In Azar Saiyar’s Monument of Distance, Googoosh, a popular and loved iranian-azerbaijani singer, performs a version of the song Ayrılıq – Separation. The performance is from 1970s television show and it has been copied several times from one videotape to another. Ayrılıq could be a love song but it is told that composer Ali Salimi (who had migrated from Soviet Azerbaijan to Iran and left behind his home and loved ones) wanted to make music about his sense of longing.
Azar Saiyar is a Helsinki-based filmmaker and visual artist. She often uses archive materials and plays with images and words of collective memory to look towards ways of looking, remembering and storytelling.
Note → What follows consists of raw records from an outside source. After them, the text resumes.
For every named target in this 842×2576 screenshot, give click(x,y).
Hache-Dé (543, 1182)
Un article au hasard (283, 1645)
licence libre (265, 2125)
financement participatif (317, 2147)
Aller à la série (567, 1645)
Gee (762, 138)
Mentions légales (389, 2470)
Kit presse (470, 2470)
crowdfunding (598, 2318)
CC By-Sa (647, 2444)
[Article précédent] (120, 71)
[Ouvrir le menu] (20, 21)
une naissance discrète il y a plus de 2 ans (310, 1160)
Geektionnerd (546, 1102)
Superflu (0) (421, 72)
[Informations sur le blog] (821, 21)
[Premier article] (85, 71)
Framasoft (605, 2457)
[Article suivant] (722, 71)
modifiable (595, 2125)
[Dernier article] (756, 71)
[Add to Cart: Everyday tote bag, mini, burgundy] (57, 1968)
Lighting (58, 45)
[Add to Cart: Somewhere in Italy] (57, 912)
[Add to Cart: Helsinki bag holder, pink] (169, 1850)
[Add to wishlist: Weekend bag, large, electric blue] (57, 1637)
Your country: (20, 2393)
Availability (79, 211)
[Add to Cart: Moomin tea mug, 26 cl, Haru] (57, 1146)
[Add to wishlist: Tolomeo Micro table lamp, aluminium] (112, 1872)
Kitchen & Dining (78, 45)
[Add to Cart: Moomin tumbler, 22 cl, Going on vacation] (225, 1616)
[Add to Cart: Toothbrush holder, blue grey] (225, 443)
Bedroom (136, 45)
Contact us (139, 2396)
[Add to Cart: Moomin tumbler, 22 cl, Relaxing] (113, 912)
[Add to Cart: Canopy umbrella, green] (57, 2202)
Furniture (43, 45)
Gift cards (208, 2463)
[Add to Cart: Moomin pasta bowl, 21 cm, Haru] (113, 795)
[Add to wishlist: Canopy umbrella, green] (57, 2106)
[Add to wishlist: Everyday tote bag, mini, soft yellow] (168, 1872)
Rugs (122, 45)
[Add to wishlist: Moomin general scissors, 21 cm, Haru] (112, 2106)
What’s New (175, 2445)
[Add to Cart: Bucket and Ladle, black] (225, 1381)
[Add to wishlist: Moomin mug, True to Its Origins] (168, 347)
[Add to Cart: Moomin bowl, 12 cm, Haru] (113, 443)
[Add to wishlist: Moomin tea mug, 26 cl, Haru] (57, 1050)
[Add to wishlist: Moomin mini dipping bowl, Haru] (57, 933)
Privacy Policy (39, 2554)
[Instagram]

Her films have been screened at international film and media art festivals, galleries, exhibitions, museums and broadcast on television.
The Stroker is based on Pilvi Takala’s two week-long intervention at Second Home, a trendy East London coworking space for young entrepreneurs and startups. During the intervention Takala posed as a wellness consultant named Nina Nieminen, the founder of cutting-edge company Personnel Touch who were allegedly employed by Second Home to provide touching services in the workplace.
Pilvi Takala lives and works between Berlin and Helsinki. Her video works are based on performative interventions in which she researches specific communities in order to process social structures and question the normative rules and truths of our behaviour in different contexts. Her works show that it is often possible to learn about the implicit rules of a social situation only by its disruption. Her work has been shown in MoMA PS1 and New Museum, Kiasma, Palais de Tokyo, Kunsthalle Basel, Manifesta 11, Witte de With, and the 9th Istanbul Biennial. Takala won the Dutch Prix de Rome in 2011 and the Emdash Award and Finnish State Prize for Visual Arts in 2013.
This year, Salla Tykkä is one of the jurors of the international competition.
The 65th ISFF Oberhausen marks also the second edition of Conditional Cinema, a special programme curated by Mika Taanila. This year’s programme includes the Finnish-German artist collective Speech Karaoke Action Group who invite audiences to participate in a real-time collage of speeches about cinema and to choose – and perform – their favourite “film speech” from avast pool, just like a favourite song in a traditional karaoke event.
AV-arkki’s programme coordinator Tytti Rantanen will present AV-arkki’s distributor screening and attend the meetings of DINAMO – Distribution Network of Artists’ Moving Image Organizations.